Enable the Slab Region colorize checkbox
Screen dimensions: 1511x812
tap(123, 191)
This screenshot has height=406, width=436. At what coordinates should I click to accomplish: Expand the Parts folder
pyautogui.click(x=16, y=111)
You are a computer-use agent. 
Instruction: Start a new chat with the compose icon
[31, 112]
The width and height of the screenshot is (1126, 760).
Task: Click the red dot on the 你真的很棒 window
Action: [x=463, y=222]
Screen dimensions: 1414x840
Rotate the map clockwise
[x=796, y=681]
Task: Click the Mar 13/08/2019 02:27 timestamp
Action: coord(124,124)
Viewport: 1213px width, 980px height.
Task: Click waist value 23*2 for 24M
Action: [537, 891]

◆ **Short problem**: Rewrite all the records above, substituting "Display size" for "Screen dimensions" and leaving everything else unchanged.

◆ **Exercise output**:
Enable the Slab Region colorize checkbox
Display size: 1511x812
tap(123, 191)
This screenshot has height=406, width=436. At what coordinates should I click to accomplish: Expand the Parts folder
pyautogui.click(x=16, y=111)
You are a computer-use agent. 
Instruction: Start a new chat with the compose icon
[31, 112]
The width and height of the screenshot is (1126, 760).
Task: Click the red dot on the 你真的很棒 window
Action: [x=463, y=222]
Display size: 1414x840
Rotate the map clockwise
[x=796, y=681]
Task: Click the Mar 13/08/2019 02:27 timestamp
Action: coord(124,124)
Viewport: 1213px width, 980px height.
Task: Click waist value 23*2 for 24M
Action: [537, 891]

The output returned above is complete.